In her youth, Mildred attended the Veltin School for Girls in Manhattan, New York. When she became an adult, she was a social welfare leader. She became involved with the Girl Scouts in 1934 at the recommendation of Lou Henry Hoover, the wife of former U.S. President Herbert Hoover. For three years, beginning in 1934, she was the Los Angeles County Council commissioner of the Girl Scouts. Between 1934 and 1939, Mildred was able to double the enrollment in Los Angeles. She served as the national president of the Girl Scouts by 1938 and from 1939 to 1941. She had been the director of the Children's Hospital in Los Angeles by 1938. In 1939, Time magazine described her as "Tall, dark, [and] slender" and as "a typical society matron, noted for her large and lavish parties, her charitable activities, [and] her ancient Roman jewelry (dug up in Cyprus)".

Mudd lived in Beverly Hills on Benedict Canyon Drive. The Tudor style residence was designed for Charles Boldt, owner of the Ohio-based Boldt Glass Co. that produced the popular Mason jars, by architect Elmer Grey in 1922. The residence is on an acre of land with seven bedrooms and a swimming pool. In 2008, the house was listed for sale at a price of $11.495 million. The historic property is known as the Harvey Mudd Estate. As of October 2013, this house is for sale again, asking price is $19.99 million.

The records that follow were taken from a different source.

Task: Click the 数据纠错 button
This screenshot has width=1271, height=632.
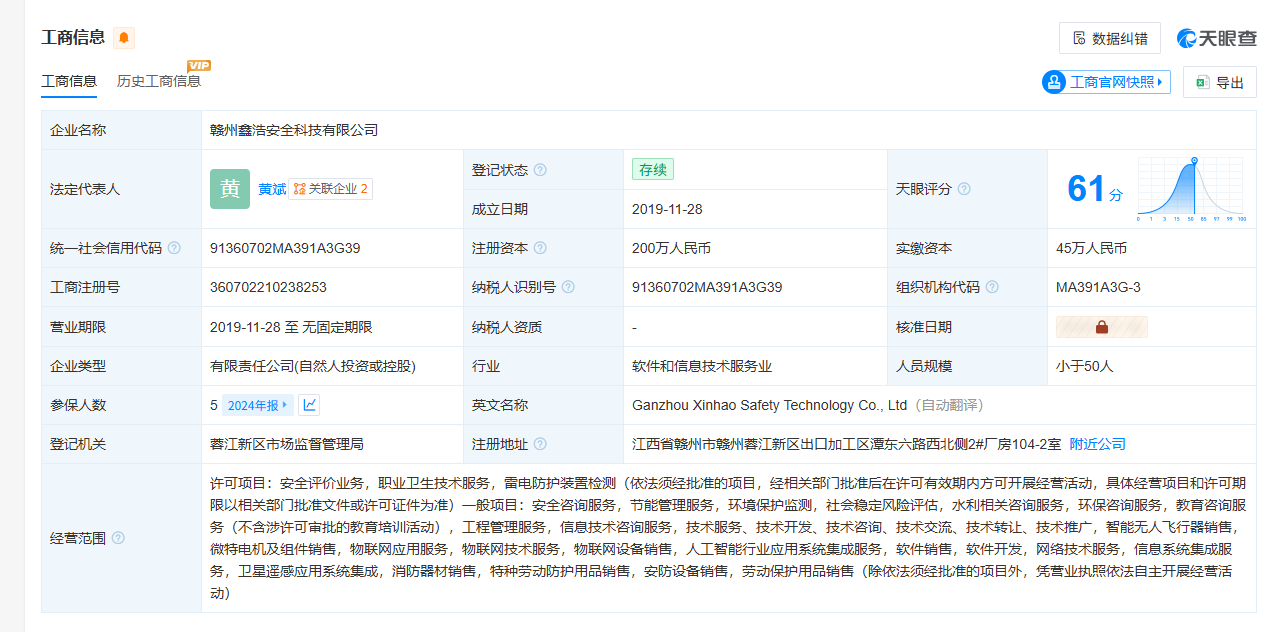Action: point(1109,38)
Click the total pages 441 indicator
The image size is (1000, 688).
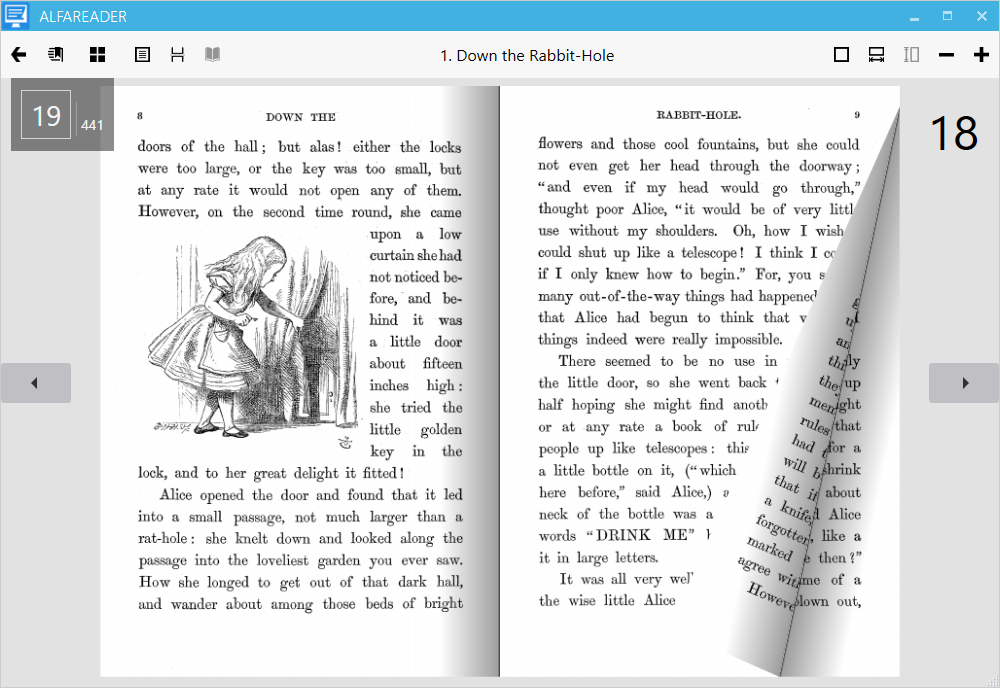92,125
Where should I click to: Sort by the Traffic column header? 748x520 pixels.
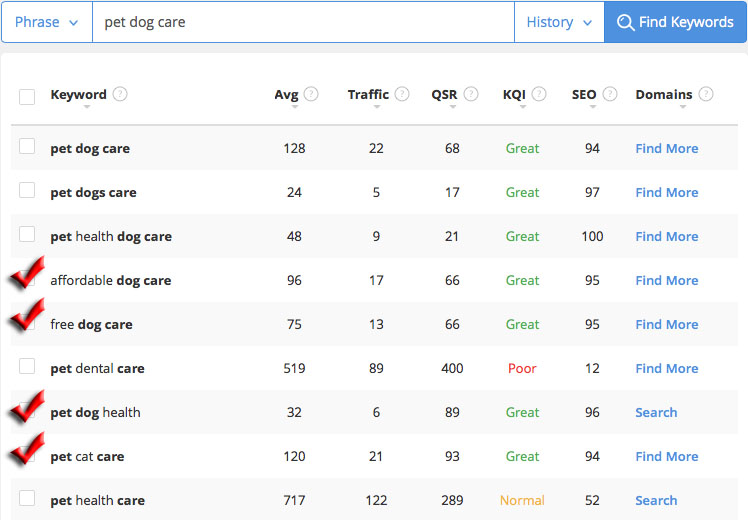click(368, 94)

Mudd died of a heart attack on April 12, 1955, at his home in Beverly Hills, California. He was 66 years old. Mildred Mudd died three years later at the age of 67.

==Harvey Mudd College==
After Mudd's death in 1955, Mildred Mudd supported the founding later that year of the planned undergraduate college of science and engineering college at Claremont, which would be named for him. Mildred and family members contributed $2 million to endow Harvey Mudd College, which awards degrees in science and engineering. The degree programs require humanities and social science coursework. Mildred was elected as the first chairman of the board of trustees of the college, serving from 1955 until 1958.

Harvey S. Mudd acquired a collection of Cypriot artefacts in the 1930s from the antiquities market over his time in Cyprus, which was later donated to the college after its founding. The collection of over 250 ceramic, metal, and stone items worth over $100,000 was then housed in Sprague Center until 2019 when Harvey Mudd College then-president Maria Klawe signed an agreement with the University of Cyprus' Director of Archaeological Research, Vasiliki Kassianidou, to return to Cyprus and stored in the university's "Stelios Ioannou" Library.